VCE General & Further Maths Question Thread!

[epichedgehog]

For 4ei, you take your answers from the last part (4d/4c) and apply the rules they give you in the question. ($60 per powered, $30 per unpowered)
The cost function that comes out of that is:
cost = 60x + 30y

Then we just sub in our two minimums from 4d to find the lower cost;
(2,9) cost = 60(2) + 30(9) = $390
(3,8) cost = 60(3) + 30( = $420

So clearly (2,9) is the real minimum of the function, with the lowest cost being $390

For 4eii,
I'm not 100% sure on the logic, but here's itute's solutions which are a bit clearer than the VCAA's.

Thank you very much, I understand now .

[epichedgehog]

For this question, you'd obviously have to refer to the solution region in the graph, you can see that there are some integer points that could be solutions in your graph right?

Since in this context we're talking about an integer number of things (power and unpowered camps) we really can't have the maximum at the corner vertex, since we're more than likely to get a decimal amount of camp sites, which is impossible.

By looking at the solution region, you can see the smallest integer number of powered and unpowered camp sites will occur at either 2,9 or 3,8. Anything beyond below that is a decimal or not in the solution region so it has to be one of those two points. using the objective function 60x+30y you find that the point 2,9 gives the minimum cost which is $390.

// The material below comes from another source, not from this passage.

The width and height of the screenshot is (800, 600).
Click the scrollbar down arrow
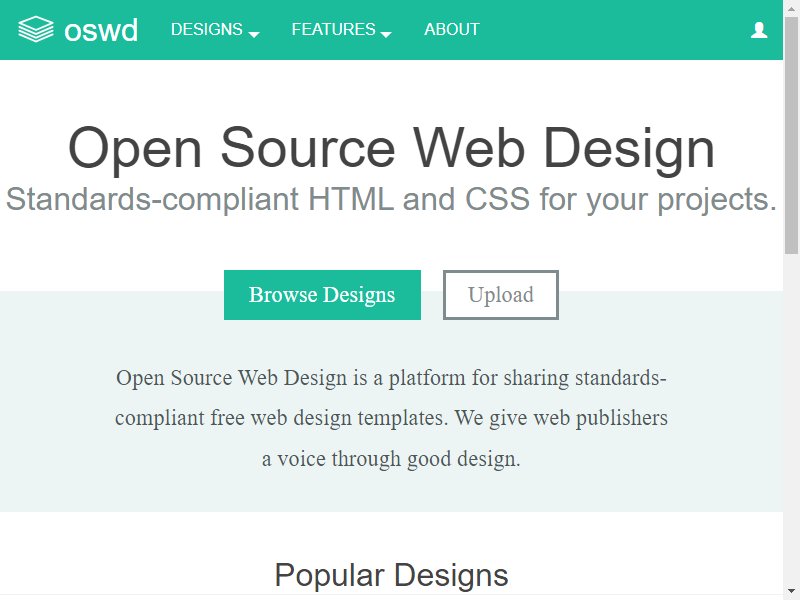792,589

For question 4 eii you have to understand that since all girls have to use one campsite and all boys have to use one campsites,  it means that there are 24 boys at powered campsite and 24 girls and unpowered camp sites. powered campsites carry 6 people, 24/6 = 4, so X must equal to 4 powered campsites required is = 4. Unpowered campsites carry 4 people, 24/4 = 6.  unpowered campsites required would be 6.

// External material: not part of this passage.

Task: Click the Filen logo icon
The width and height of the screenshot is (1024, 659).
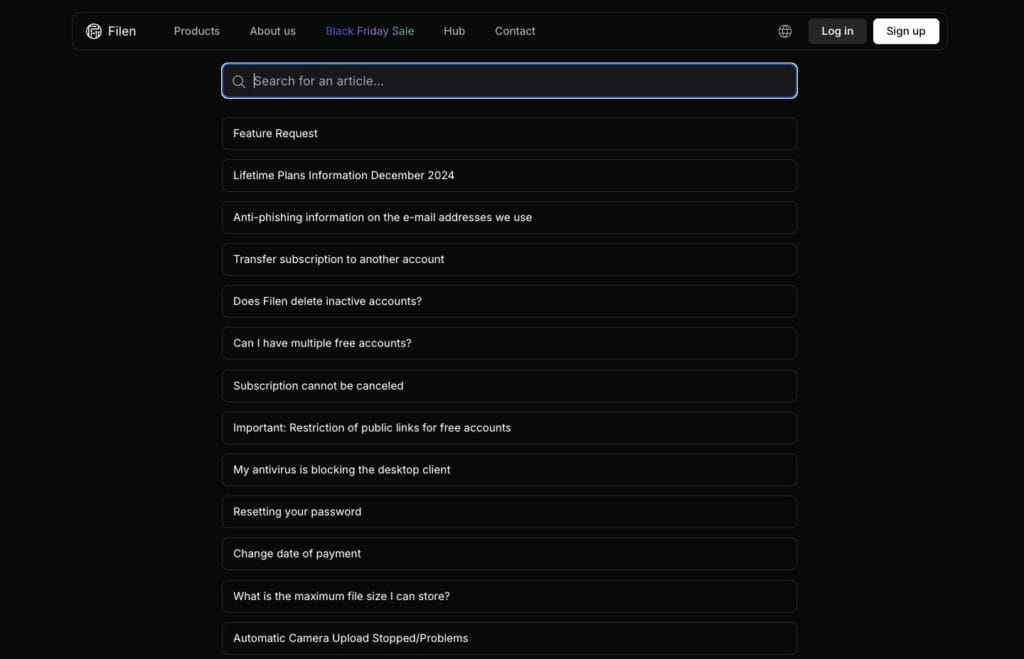Action: pyautogui.click(x=93, y=31)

So look at the solution region, you see that 4,6 isn't in that region and it has to match constraints y => 2x, to match this constraint y= 2* 4 and so y must = 8. so the points we have now are 4,8

Now just find the cost using the objective function 60x+30y, and you get 480$.



It's a bit long but i hope you understand..


EDIT: So MightyBeh beat me to it

thanks! I was just a little confused about why x = 4 and y = 6, but now it's much clearer.

[n.a]

How do you tell the difference between cyclic and random variations in time series? I understand seasonal variation has to have regular intervals between the peaks and troughs, but is it possible for it to get confusing with cyclic sometimes as well?

[ineedbiohelp]

How do you tell the difference between cyclic and random variations in time series? I understand seasonal variation has to have regular intervals between the peaks and troughs, but is it possible for it to get confusing with cyclic sometimes as well?

From everything ive seen, theres been no confusing ones,
However, these videos might help you as she explains it good, https://www.youtube.com/watch?v=ca0rDWo7IpI
At six minutes she explains what youre talking about.

[ineedbiohelp]

Hello again guys,
Heres a matrices  question aswell as a core one..
For the core one i have no idea why the answer gave would best suit the stem and leaf plot, as i believe distance travelled would be a better answer...

For the matrices one, i have only seen this question once, and im confused on how to do it. If anyone has any idea on the theory behind it, or atleast the method of solving any question like that, i will be grateful.

[Law]

Hello again guys,
Heres a matrices  question aswell as a core one..
For the core one i have no idea why the answer gave would best suit the stem and leaf plot, as i believe distance travelled would be a better answer...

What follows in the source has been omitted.